━━━━━ Aangeleverde tekst
In het impact assessment zijn naast het handhaven van de huidige situatie een viertal opties onder de loep genomen. De eerste betreft een aanbeveling van de Commissie waarmee richtsnoeren worden verstrekt over de belangrijkste elementen van de bescherming van klokkenluiders, aangevuld met complementaire maatregelen ter ondersteuning van de lidstaten. Optie twee betreft een richtlijn die betrekking heeft op de bescherming van klokkenluiders op het gebied van de financiële belangen van de Europese Unie met een mededeling waarin een beleidskader op EU-niveau wordt vastgesteld, aangevuld met complementaire maatregelen ter ondersteuning van de lidstaten. Optie drie betreft een richtlijn die betrekking heeft op de bescherming van klokkenluiders op specifieke gebieden, inclusief de financiële belangen van de Europese Unie. De vierde optie is een richtlijn als bedoeld onder optie drie aangevuld met een mededeling als bedoeld onder optie twee.
━━━━━━━━━━
━━━━━ Gegevens
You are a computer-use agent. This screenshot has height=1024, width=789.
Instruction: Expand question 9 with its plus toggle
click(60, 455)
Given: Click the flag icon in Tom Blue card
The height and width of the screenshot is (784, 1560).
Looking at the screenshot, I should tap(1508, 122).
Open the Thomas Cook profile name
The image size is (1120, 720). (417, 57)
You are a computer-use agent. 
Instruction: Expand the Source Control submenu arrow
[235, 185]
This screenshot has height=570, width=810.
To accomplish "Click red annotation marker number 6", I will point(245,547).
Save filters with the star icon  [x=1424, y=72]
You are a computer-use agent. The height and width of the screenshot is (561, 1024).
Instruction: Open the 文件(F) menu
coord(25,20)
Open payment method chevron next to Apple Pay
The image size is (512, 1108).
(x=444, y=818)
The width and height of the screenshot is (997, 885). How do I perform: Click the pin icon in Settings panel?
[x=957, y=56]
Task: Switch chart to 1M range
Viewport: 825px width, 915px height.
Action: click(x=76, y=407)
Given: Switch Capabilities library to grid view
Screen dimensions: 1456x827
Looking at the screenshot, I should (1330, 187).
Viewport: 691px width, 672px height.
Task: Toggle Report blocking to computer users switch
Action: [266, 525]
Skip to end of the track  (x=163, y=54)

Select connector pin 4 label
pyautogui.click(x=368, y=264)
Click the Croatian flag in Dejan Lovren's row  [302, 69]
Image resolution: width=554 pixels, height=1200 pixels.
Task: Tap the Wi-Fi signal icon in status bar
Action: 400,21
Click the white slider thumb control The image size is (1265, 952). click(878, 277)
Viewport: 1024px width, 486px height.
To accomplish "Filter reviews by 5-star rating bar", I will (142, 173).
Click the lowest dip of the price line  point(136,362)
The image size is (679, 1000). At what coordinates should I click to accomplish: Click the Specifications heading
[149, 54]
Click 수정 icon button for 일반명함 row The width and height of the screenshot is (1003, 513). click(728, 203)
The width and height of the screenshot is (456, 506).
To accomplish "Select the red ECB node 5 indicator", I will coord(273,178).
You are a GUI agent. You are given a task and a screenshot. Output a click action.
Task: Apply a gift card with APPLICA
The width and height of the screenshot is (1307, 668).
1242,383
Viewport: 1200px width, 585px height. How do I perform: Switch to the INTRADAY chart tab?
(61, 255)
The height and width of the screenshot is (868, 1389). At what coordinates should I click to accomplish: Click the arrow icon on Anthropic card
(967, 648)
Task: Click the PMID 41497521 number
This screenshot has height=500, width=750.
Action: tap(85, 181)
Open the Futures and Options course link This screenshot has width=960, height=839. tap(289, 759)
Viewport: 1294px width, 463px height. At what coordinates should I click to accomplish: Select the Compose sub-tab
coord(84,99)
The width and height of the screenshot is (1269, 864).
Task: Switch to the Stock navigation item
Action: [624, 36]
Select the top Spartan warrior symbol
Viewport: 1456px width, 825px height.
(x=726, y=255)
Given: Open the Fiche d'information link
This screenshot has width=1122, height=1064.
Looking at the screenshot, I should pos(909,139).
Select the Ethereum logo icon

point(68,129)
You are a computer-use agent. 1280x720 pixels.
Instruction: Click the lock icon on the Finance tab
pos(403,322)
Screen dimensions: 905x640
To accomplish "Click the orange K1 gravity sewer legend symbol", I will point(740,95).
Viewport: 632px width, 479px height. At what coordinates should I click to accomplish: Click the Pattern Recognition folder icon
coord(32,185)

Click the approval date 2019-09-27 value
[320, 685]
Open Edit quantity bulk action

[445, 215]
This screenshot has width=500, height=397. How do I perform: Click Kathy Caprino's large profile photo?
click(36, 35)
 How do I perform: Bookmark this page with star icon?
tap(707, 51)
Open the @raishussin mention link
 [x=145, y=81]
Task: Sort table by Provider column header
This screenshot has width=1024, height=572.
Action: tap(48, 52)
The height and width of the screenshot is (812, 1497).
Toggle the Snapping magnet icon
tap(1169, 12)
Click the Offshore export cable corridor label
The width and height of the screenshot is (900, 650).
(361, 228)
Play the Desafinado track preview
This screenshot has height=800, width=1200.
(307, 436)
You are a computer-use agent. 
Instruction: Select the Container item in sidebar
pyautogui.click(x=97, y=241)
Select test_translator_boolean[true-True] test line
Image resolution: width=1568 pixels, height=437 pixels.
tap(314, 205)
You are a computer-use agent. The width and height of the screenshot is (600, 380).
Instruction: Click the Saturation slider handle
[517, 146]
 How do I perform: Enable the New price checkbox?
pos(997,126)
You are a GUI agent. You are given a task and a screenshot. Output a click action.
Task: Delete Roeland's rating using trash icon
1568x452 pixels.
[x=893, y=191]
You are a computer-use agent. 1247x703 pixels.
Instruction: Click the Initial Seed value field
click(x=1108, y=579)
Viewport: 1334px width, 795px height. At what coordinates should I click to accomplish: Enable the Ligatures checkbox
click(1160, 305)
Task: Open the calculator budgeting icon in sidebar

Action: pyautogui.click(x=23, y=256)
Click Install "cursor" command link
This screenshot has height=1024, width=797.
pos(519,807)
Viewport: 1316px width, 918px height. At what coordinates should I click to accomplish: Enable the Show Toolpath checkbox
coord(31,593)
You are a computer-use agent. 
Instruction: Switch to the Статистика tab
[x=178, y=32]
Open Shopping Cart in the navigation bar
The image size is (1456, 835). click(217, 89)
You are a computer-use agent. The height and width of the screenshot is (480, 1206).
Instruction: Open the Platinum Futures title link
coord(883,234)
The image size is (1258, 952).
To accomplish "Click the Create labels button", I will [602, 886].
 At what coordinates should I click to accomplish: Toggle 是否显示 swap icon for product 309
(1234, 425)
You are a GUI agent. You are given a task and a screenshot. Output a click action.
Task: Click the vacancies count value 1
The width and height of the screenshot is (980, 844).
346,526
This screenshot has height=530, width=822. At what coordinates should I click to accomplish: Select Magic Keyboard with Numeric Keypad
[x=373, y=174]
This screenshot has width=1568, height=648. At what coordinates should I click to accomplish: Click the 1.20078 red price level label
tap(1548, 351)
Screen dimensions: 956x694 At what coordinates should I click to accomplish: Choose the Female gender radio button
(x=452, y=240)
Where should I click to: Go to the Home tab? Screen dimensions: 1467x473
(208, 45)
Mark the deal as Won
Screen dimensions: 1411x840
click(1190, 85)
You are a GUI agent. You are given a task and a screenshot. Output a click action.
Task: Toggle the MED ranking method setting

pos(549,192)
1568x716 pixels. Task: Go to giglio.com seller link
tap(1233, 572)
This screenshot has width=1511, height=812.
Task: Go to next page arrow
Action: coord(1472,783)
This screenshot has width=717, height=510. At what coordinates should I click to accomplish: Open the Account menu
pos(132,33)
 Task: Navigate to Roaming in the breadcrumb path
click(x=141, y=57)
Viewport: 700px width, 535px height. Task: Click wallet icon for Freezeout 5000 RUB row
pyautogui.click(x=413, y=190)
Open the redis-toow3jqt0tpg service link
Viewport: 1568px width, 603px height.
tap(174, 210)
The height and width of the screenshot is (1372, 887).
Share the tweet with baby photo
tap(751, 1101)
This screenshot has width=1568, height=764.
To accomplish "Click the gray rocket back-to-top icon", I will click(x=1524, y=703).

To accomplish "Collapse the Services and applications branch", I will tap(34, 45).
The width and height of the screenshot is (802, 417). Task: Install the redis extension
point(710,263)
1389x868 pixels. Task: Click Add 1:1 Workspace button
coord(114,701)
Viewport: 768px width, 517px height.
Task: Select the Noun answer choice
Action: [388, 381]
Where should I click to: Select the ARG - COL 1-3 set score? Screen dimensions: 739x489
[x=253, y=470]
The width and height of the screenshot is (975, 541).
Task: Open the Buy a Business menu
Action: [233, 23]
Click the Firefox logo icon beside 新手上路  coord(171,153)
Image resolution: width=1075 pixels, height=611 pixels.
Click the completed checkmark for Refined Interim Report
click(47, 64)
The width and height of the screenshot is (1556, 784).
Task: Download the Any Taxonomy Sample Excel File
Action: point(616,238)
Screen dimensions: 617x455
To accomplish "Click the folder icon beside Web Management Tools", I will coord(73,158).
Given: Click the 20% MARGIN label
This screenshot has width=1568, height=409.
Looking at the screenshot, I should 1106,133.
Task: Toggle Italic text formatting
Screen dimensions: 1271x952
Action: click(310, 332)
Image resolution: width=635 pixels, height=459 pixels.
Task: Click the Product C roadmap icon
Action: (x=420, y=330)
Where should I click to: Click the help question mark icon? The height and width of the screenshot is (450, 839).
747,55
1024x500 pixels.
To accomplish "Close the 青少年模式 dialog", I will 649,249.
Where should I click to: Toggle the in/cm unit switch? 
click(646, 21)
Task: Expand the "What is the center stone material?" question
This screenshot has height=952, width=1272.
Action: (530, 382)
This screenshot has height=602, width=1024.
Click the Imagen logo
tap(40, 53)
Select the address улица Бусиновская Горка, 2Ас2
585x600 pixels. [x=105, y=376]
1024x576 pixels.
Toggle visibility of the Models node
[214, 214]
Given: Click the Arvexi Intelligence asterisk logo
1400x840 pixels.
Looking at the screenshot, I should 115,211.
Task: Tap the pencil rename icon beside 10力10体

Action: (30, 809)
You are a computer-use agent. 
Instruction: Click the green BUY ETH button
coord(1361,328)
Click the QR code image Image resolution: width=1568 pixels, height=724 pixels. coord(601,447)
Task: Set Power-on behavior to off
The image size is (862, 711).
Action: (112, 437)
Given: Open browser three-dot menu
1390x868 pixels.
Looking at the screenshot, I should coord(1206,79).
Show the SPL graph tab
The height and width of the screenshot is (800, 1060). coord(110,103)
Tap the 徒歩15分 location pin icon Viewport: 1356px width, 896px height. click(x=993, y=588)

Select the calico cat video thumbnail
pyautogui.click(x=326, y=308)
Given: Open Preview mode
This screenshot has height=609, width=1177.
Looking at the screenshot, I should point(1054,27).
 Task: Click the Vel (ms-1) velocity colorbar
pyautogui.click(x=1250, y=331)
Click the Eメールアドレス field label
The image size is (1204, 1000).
━━━━━━━━━━
**Opdrachtomschrijving**:
Neem de tekst over de beleidsopties voor de bescherming van klokkenluiders volledig en woord voor woord over. De rijen staan los van de tekst.

**Uitgewerkte oplossing**:
In het impact assessment zijn naast het handhaven van de huidige situatie een viertal opties onder de loep genomen. De eerste betreft een aanbeveling van de Commissie waarmee richtsnoeren worden verstrekt over de belangrijkste elementen van de bescherming van klokkenluiders, aangevuld met complementaire maatregelen ter ondersteuning van de lidstaten. Optie twee betreft een richtlijn die betrekking heeft op de bescherming van klokkenluiders op het gebied van de financiële belangen van de Europese Unie met een mededeling waarin een beleidskader op EU-niveau wordt vastgesteld, aangevuld met complementaire maatregelen ter ondersteuning van de lidstaten. Optie drie betreft een richtlijn die betrekking heeft op de bescherming van klokkenluiders op specifieke gebieden, inclusief de financiële belangen van de Europese Unie. De vierde optie is een richtlijn als bedoeld onder optie drie aangevuld met een mededeling als bedoeld onder optie twee.